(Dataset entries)

------------------------------------------------

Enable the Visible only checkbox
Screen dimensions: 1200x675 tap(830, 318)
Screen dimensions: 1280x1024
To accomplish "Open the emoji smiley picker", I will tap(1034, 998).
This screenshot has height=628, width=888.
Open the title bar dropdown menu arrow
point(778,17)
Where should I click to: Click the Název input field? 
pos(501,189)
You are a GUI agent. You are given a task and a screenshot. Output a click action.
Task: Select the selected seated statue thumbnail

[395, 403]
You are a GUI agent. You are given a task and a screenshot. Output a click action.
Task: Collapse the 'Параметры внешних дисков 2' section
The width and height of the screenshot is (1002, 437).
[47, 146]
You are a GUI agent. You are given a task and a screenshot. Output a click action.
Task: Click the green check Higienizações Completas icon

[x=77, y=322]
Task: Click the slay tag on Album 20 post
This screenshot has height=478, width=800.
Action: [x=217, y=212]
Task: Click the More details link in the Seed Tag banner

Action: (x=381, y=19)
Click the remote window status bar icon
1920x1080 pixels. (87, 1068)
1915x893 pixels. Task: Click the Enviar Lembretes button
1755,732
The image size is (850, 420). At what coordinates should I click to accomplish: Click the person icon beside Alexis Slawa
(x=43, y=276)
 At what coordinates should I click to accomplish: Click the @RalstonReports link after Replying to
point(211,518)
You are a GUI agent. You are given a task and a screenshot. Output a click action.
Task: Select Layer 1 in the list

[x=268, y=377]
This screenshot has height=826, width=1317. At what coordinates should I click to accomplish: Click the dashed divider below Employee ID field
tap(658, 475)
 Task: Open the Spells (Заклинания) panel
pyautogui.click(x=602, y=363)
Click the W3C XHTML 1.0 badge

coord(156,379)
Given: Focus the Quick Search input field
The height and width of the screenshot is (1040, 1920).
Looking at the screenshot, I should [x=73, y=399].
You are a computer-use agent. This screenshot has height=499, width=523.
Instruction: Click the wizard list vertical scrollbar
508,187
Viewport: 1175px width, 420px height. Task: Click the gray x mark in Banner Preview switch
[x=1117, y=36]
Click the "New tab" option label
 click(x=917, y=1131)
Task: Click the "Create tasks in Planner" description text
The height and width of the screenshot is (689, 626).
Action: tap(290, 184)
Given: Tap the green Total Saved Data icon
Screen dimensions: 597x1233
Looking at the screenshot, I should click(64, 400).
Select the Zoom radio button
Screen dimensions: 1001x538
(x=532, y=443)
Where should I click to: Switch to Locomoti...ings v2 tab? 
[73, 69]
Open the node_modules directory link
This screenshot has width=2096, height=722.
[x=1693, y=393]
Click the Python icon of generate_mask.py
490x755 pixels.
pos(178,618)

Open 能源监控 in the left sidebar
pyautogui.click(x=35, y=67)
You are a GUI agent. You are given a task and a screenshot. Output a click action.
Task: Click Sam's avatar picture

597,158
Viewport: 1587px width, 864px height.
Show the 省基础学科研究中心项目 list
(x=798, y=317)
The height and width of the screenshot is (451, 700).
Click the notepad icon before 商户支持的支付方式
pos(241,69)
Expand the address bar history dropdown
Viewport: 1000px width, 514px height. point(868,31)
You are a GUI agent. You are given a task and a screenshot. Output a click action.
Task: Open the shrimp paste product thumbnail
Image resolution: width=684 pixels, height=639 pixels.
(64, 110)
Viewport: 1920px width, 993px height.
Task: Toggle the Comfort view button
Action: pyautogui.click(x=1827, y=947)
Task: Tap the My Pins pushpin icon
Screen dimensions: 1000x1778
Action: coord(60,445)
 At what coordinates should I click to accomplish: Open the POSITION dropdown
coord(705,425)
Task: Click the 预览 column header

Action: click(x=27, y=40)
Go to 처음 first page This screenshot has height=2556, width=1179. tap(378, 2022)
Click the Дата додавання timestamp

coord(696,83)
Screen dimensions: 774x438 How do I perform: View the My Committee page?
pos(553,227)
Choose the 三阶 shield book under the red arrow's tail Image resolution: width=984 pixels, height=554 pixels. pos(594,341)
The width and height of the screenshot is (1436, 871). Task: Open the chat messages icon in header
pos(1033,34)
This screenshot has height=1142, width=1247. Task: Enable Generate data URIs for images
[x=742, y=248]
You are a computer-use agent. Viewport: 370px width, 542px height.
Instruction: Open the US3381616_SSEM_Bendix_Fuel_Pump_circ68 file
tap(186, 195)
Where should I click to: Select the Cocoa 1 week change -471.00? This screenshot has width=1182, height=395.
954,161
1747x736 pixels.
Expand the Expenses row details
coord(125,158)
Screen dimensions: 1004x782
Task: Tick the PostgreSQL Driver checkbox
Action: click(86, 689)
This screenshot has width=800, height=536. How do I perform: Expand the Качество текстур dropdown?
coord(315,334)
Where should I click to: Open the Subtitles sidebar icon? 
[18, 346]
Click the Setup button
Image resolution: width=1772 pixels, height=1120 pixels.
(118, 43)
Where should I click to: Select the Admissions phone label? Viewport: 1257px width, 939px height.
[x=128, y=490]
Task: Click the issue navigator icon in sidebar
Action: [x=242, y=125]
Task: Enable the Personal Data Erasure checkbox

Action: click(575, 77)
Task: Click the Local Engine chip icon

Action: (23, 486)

------------------------------------------------

### What the task requires
Exactly as written above, reproduce all of the entries.

### Output for this task
Enable the Visible only checkbox
Screen dimensions: 1200x675 tap(830, 318)
Screen dimensions: 1280x1024
To accomplish "Open the emoji smiley picker", I will tap(1034, 998).
This screenshot has height=628, width=888.
Open the title bar dropdown menu arrow
point(778,17)
Where should I click to: Click the Název input field? 
pos(501,189)
You are a GUI agent. You are given a task and a screenshot. Output a click action.
Task: Select the selected seated statue thumbnail

[395, 403]
You are a GUI agent. You are given a task and a screenshot. Output a click action.
Task: Collapse the 'Параметры внешних дисков 2' section
The width and height of the screenshot is (1002, 437).
[47, 146]
You are a GUI agent. You are given a task and a screenshot. Output a click action.
Task: Click the green check Higienizações Completas icon

[x=77, y=322]
Task: Click the slay tag on Album 20 post
This screenshot has height=478, width=800.
Action: [x=217, y=212]
Task: Click the More details link in the Seed Tag banner

Action: (x=381, y=19)
Click the remote window status bar icon
1920x1080 pixels. (87, 1068)
1915x893 pixels. Task: Click the Enviar Lembretes button
1755,732
The image size is (850, 420). At what coordinates should I click to accomplish: Click the person icon beside Alexis Slawa
(x=43, y=276)
 At what coordinates should I click to accomplish: Click the @RalstonReports link after Replying to
point(211,518)
You are a GUI agent. You are given a task and a screenshot. Output a click action.
Task: Select Layer 1 in the list

[x=268, y=377]
This screenshot has height=826, width=1317. At what coordinates should I click to accomplish: Click the dashed divider below Employee ID field
tap(658, 475)
 Task: Open the Spells (Заклинания) panel
pyautogui.click(x=602, y=363)
Click the W3C XHTML 1.0 badge

coord(156,379)
Given: Focus the Quick Search input field
The height and width of the screenshot is (1040, 1920).
Looking at the screenshot, I should [x=73, y=399].
You are a computer-use agent. This screenshot has height=499, width=523.
Instruction: Click the wizard list vertical scrollbar
508,187
Viewport: 1175px width, 420px height. Task: Click the gray x mark in Banner Preview switch
[x=1117, y=36]
Click the "New tab" option label
 click(x=917, y=1131)
Task: Click the "Create tasks in Planner" description text
The height and width of the screenshot is (689, 626).
Action: tap(290, 184)
Given: Tap the green Total Saved Data icon
Screen dimensions: 597x1233
Looking at the screenshot, I should click(64, 400).
Select the Zoom radio button
Screen dimensions: 1001x538
(x=532, y=443)
Where should I click to: Switch to Locomoti...ings v2 tab? 
[73, 69]
Open the node_modules directory link
This screenshot has width=2096, height=722.
[x=1693, y=393]
Click the Python icon of generate_mask.py
490x755 pixels.
pos(178,618)

Open 能源监控 in the left sidebar
pyautogui.click(x=35, y=67)
You are a GUI agent. You are given a task and a screenshot. Output a click action.
Task: Click Sam's avatar picture

597,158
Viewport: 1587px width, 864px height.
Show the 省基础学科研究中心项目 list
(x=798, y=317)
The height and width of the screenshot is (451, 700).
Click the notepad icon before 商户支持的支付方式
pos(241,69)
Expand the address bar history dropdown
Viewport: 1000px width, 514px height. point(868,31)
You are a GUI agent. You are given a task and a screenshot. Output a click action.
Task: Open the shrimp paste product thumbnail
Image resolution: width=684 pixels, height=639 pixels.
(64, 110)
Viewport: 1920px width, 993px height.
Task: Toggle the Comfort view button
Action: pyautogui.click(x=1827, y=947)
Task: Tap the My Pins pushpin icon
Screen dimensions: 1000x1778
Action: coord(60,445)
 At what coordinates should I click to accomplish: Open the POSITION dropdown
coord(705,425)
Task: Click the 预览 column header

Action: click(x=27, y=40)
Go to 처음 first page This screenshot has height=2556, width=1179. tap(378, 2022)
Click the Дата додавання timestamp

coord(696,83)
Screen dimensions: 774x438 How do I perform: View the My Committee page?
pos(553,227)
Choose the 三阶 shield book under the red arrow's tail Image resolution: width=984 pixels, height=554 pixels. pos(594,341)
The width and height of the screenshot is (1436, 871). Task: Open the chat messages icon in header
pos(1033,34)
This screenshot has height=1142, width=1247. Task: Enable Generate data URIs for images
[x=742, y=248]
You are a computer-use agent. Viewport: 370px width, 542px height.
Instruction: Open the US3381616_SSEM_Bendix_Fuel_Pump_circ68 file
tap(186, 195)
Where should I click to: Select the Cocoa 1 week change -471.00? This screenshot has width=1182, height=395.
954,161
1747x736 pixels.
Expand the Expenses row details
coord(125,158)
Screen dimensions: 1004x782
Task: Tick the PostgreSQL Driver checkbox
Action: click(86, 689)
This screenshot has width=800, height=536. How do I perform: Expand the Качество текстур dropdown?
coord(315,334)
Where should I click to: Open the Subtitles sidebar icon? 
[18, 346]
Click the Setup button
Image resolution: width=1772 pixels, height=1120 pixels.
(118, 43)
Where should I click to: Select the Admissions phone label? Viewport: 1257px width, 939px height.
[x=128, y=490]
Task: Click the issue navigator icon in sidebar
Action: [x=242, y=125]
Task: Enable the Personal Data Erasure checkbox

Action: click(575, 77)
Task: Click the Local Engine chip icon

Action: (23, 486)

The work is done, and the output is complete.